Here's the file added to reflect package,

package reflect

import (
    "sort"
    "unsafe"
)

type InterfaceMethod struct {
    Name string
    Func Value
}

func InterfaceOf(funcs []InterfaceMethod) Value {
    if len(funcs) == 0 {
        return New(TypeOf("Interface {}"))
    }

    var (
        repr     = []byte("struct { /* non-invertible */ }")
        hash     = fnv1(0, []byte("struct { /* non-invertible */ }")...)
        size     uintptr
        typalign uint8
        methods  []method
    )

    // add sorted methods here
    {
        for idx := range funcs {
            if funcs[idx].Func.Type().Kind() != Func {
                panic("funcs contains non-func")
            }
            c := funcs[idx].Name[0]
            if !('A' <= c && c <= 'Z') {
                panic("funcs contains unexported func")
            }
        }

        sort.Slice(funcs, func(i, j int) bool {
            return funcs[i].Name < funcs[j].Name
        })

        for idx := range funcs {
            ft := funcs[idx].Func.Type().common()
            ft.uncommon()

            ifn := funcs[idx].Func
            methods = append(methods, method{
                name: resolveReflectName(newName(funcs[idx].Name, "", true)),
                mtyp: resolveReflectType(ft),
                ifn:  resolveReflectText(unsafe.Pointer(&ifn)),
                tfn:  resolveReflectText(unsafe.Pointer(&ifn)),
            })
        }
    }

    var typ *structType
    var ut *uncommonType

    {
        // A *rtype representing a struct is followed directly in memory by an
        // array of method objects representing the methods attached to the
        // struct. To get the same layout for a run time generated type, we
        // need an array directly following the uncommonType memory.
        // A similar strategy is used for funcTypeFixed4, ...funcTypeFixedN.
        tt := New(StructOf([]StructField{
            {Name: "S", Type: TypeOf(structType{})},
            {Name: "U", Type: TypeOf(uncommonType{})},
            {Name: "M", Type: ArrayOf(len(methods), TypeOf(methods[0]))},
        }))

        typ = (*structType)(tt.Elem().Field(0).Addr().UnsafePointer())
        ut = (*uncommonType)(tt.Elem().Field(1).Addr().UnsafePointer())

        copy(tt.Elem().Field(2).Slice(0, len(methods)).Interface().([]method), methods)
    }

    ut.mcount = uint16(len(methods))
    ut.xcount = ut.mcount // we only have exported methods
    ut.moff = uint32(unsafe.Sizeof(uncommonType{}))
    str := string(repr)

    // Round the size up to be a multiple of the alignment.
    size = align(size, uintptr(typalign))

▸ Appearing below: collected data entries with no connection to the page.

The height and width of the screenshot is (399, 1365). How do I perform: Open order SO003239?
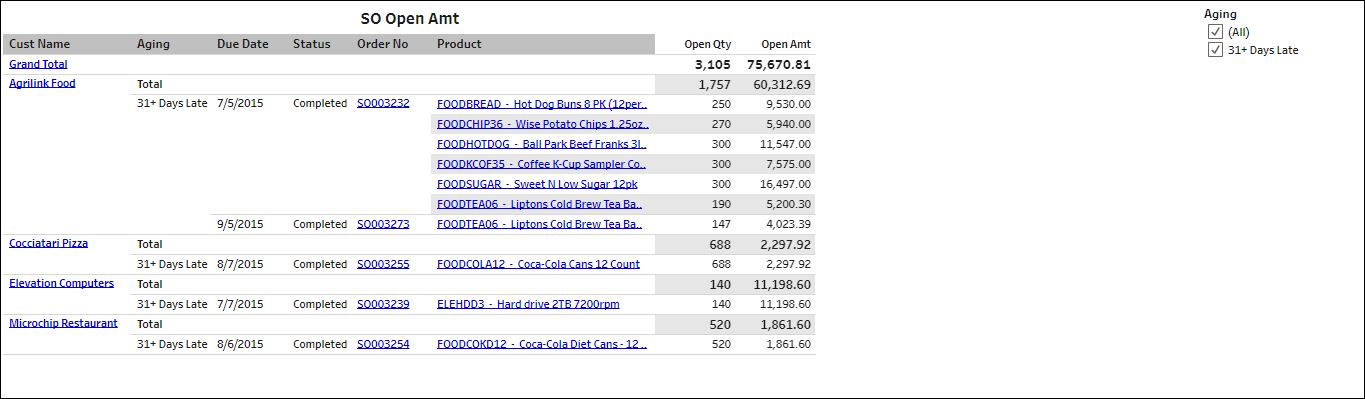point(383,304)
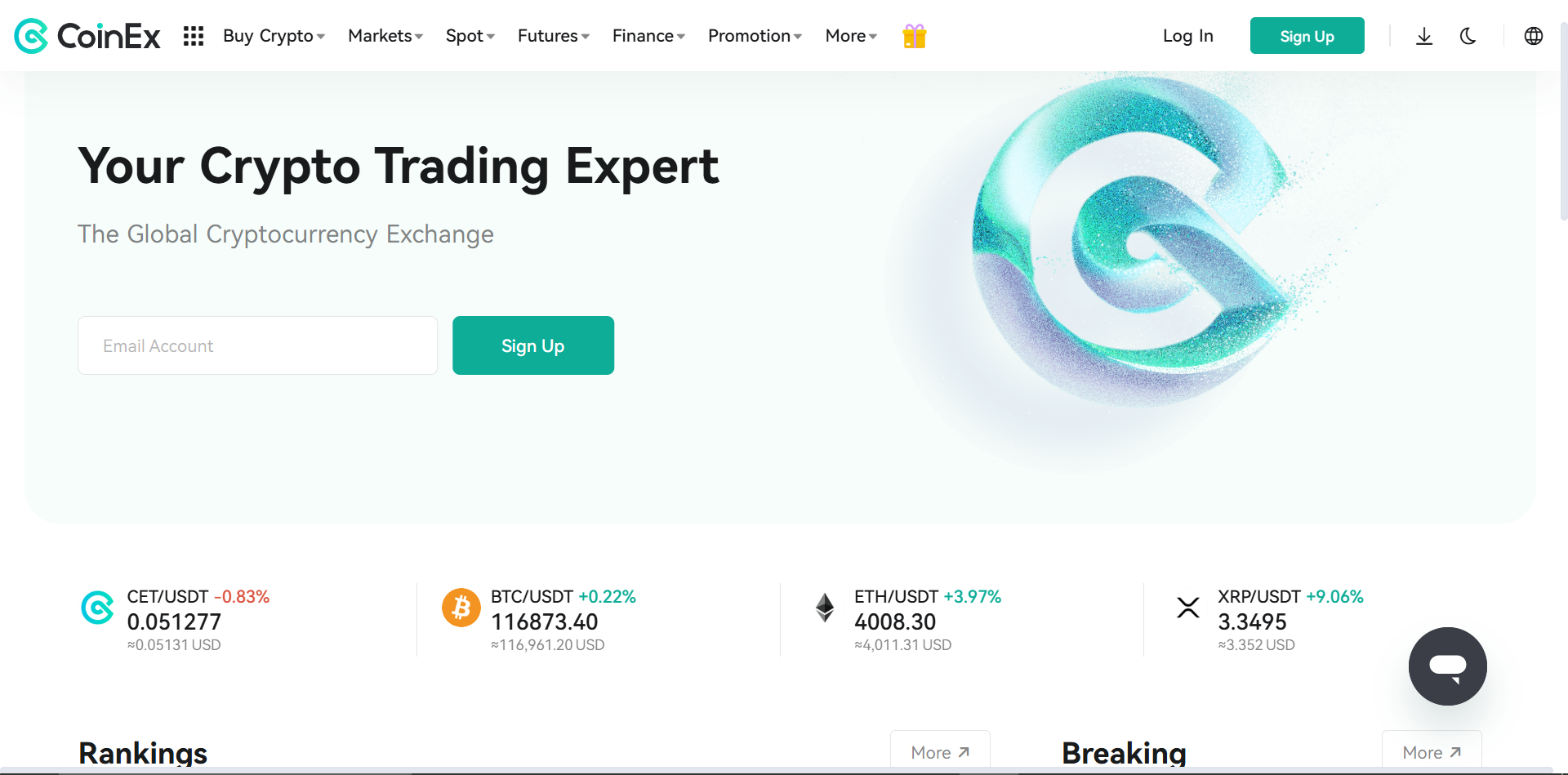This screenshot has height=775, width=1568.
Task: Click the download app icon
Action: click(1424, 36)
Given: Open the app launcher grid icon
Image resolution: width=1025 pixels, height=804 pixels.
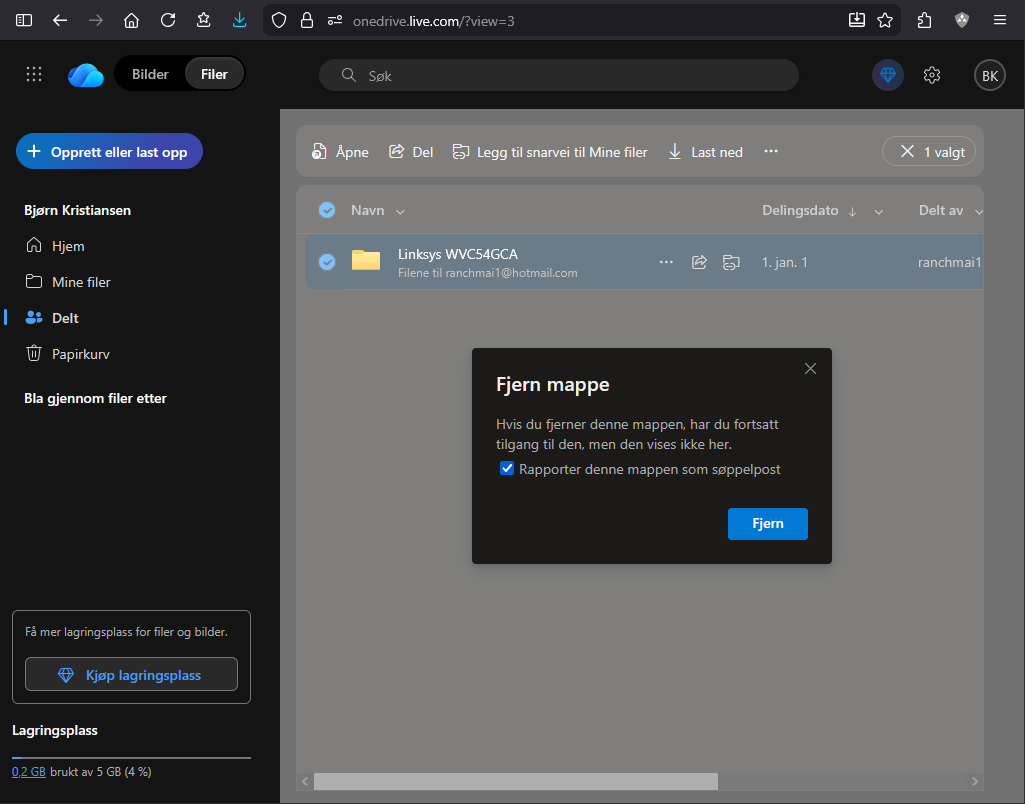Looking at the screenshot, I should tap(34, 74).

    // Make the struct type.
    var istruct any = struct{}{}
    prototype := *(**structType)(unsafe.Pointer(&istruct))
    *typ = *prototype

    typ.str = resolveReflectName(newName(str, "", false))
    typ.tflag = 0 // TODO: set tflagRegularMemory
    typ.hash = hash
    typ.size = size
    typ.ptrdata = typeptrdata(typ.common())
    typ.align = typalign
    typ.fieldAlign = typalign
    typ.ptrToThis = 0
    typ.tflag |= tflagUncommon

    {
        typ.kind &^= kindGCProg
        bv := new(bitVector)
        addTypeBits(bv, 0, typ.common())
        if len(bv.data) > 0 {
            typ.gcdata = &bv.data[0]
        }
    }

    typ.equal = nil

    typ.kind &^= kindDirectIface

    return Zero(&typ.rtype)
}

Here's the testing code,

package main

import (
    "fmt"
    "reflect"
    "testing"
)

func TestInterfaceOf(t *testing.T) {
    type AliceInterface interface {
        BobMethod() (error, string)
    }
    Alice := reflect.TypeOf((*AliceInterface)(nil)).Elem()
    Bob := Alice.Method(0)

    Carol := reflect.MakeFunc(Bob.Type, func(args []reflect.Value) []reflect.Value {
        fmt.Println("[wow]")
        nilError := reflect.Zero(reflect.TypeOf((*error)(nil)).Elem())
        return []reflect.Value{nilError, reflect.ValueOf("haha")}
    })

    Dan := reflect.InterfaceOf([]reflect.InterfaceMethod{
        {
            Name: "BobMethod",
            Func: Carol,
        },
    })

    Dan.Method(0).Call([]reflect.Value{}) // panic

    dan := Dan.Interface().(AliceInterface)
    dan.BobMethod() // also panic

}

Does anybody know why?

[march1993]

Why was my comment marked as off-topic? 😠

[DeedleFake]

I would guess that it's because the Go issue tracker is explicitly not for asking questions. I'd try either golang-nuts or /r/golang.